This property is read-only.

Class labels corresponding to the observations in X, returned as a categorical array, cell array of character vectors, character array, logical vector, or numeric vector. Each row of Y represents the classification of the corresponding row of X.

Other Data Properties

`HyperparameterOptimizationResults` — Description of cross-validation optimization of hyperparameters
Read-only: `BayesianOptimization` object | table

This property is read-only.

Description of the cross-validation optimization of hyperparameters, returned as a BayesianOptimization object or a table of hyperparameters and associated values. This property is nonempty if the OptimizeHyperparameters name-value argument is nonempty when you create the model. The value of HyperparameterOptimizationResults depends on the setting of the Optimizer option in HyperparameterOptimizationOptions when you create the model.

"bayesopt" (default) — Object of class BayesianOptimization
"gridsearch" or "randomsearch" — Table of hyperparameters used, observed objective function values (cross-validation loss), and rank of observations from lowest (best) to highest (worst)
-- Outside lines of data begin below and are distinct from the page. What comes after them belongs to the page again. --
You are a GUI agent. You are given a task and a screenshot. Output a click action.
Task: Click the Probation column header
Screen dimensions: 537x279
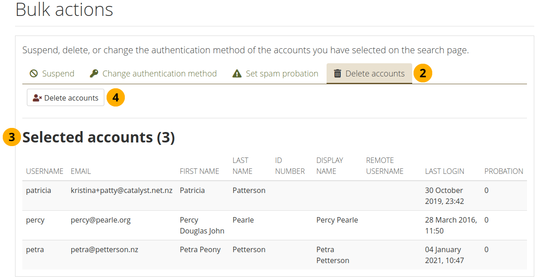click(x=503, y=172)
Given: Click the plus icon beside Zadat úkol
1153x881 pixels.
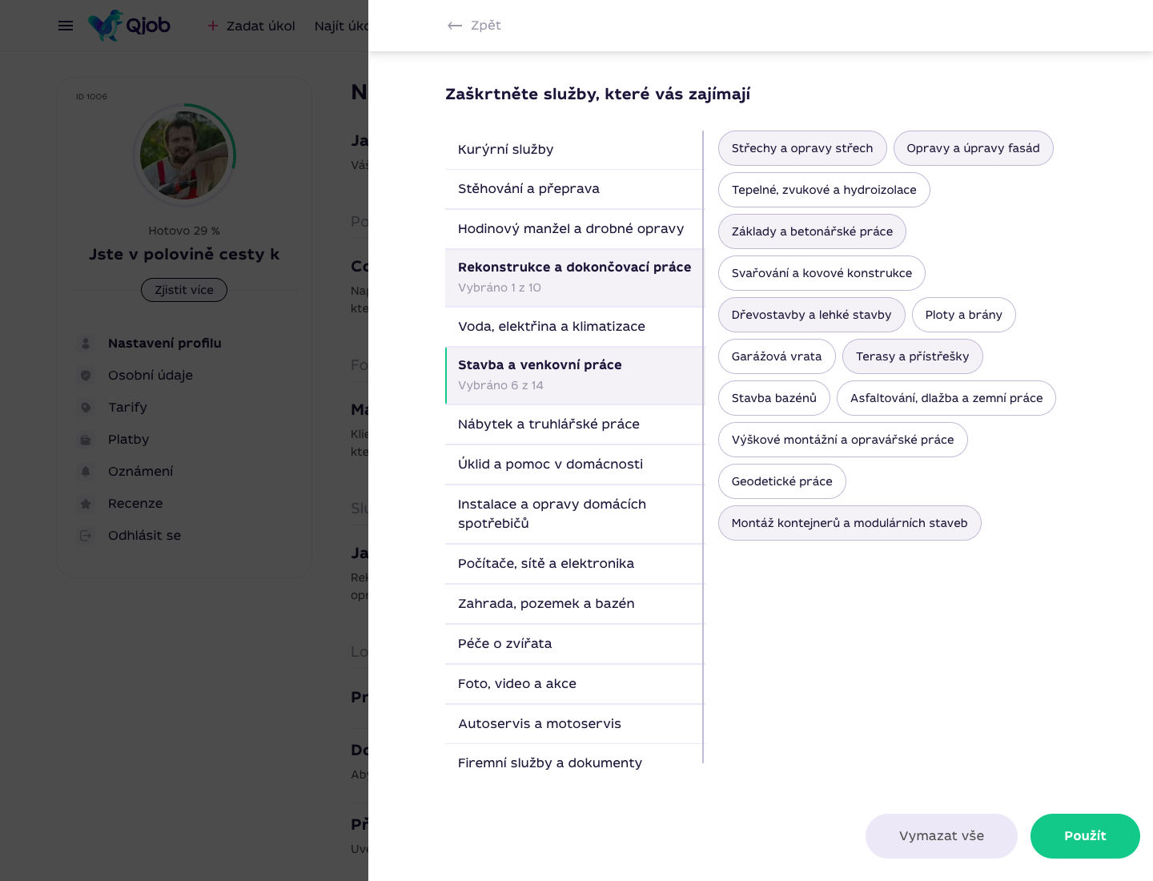Looking at the screenshot, I should pyautogui.click(x=213, y=26).
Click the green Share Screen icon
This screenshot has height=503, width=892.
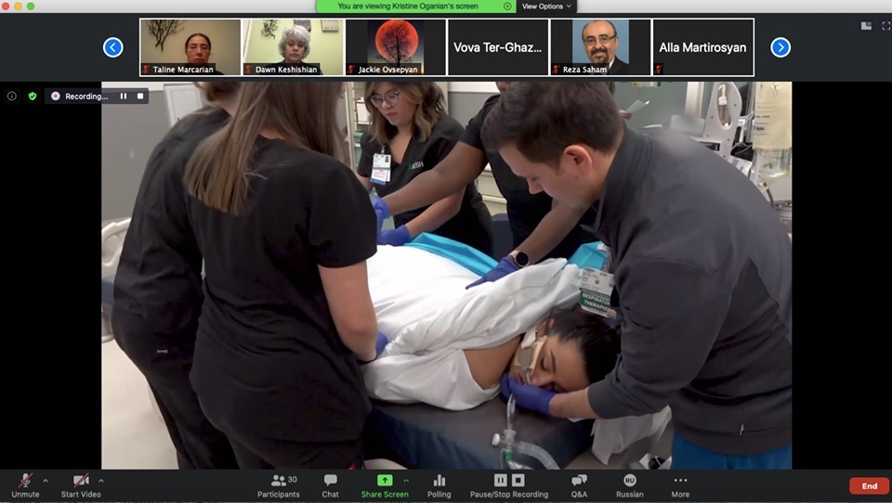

`NumObservations` — Number of observations in training data
Read-only: positive integer

This property is read-only.

Number of observations in the training data, returned as a positive integer. NumObservations can be less than the number of rows of input data when there are missing values in the input data or response data.

Data Types: double

`RowsUsed` — Rows of original predictor data `X` used for fitting
Read-only: logical vector

This property is read-only.

Rows of the original predictor data X used for fitting, returned as an n-element logical vector, where n is the number of rows of X. If the software uses all rows of X to create the object, then RowsUsed is an empty array ([]).

Data Types: logical

`W` — Scaled weights in ensemble
Read-only: numeric vector

This property is read-only.

Scaled weights in the ensemble, returned as a numeric vector. W has length n, the number of rows in the training data. The sum of the elements of W is 1.

Data Types: double

Other Classification Properties

`Cost` — Misclassification costs
Read-only: square numeric matrix

This property is read-only.

Misclassification costs, returned as a square numeric matrix. Cost has K rows and columns, where K is the number of classes.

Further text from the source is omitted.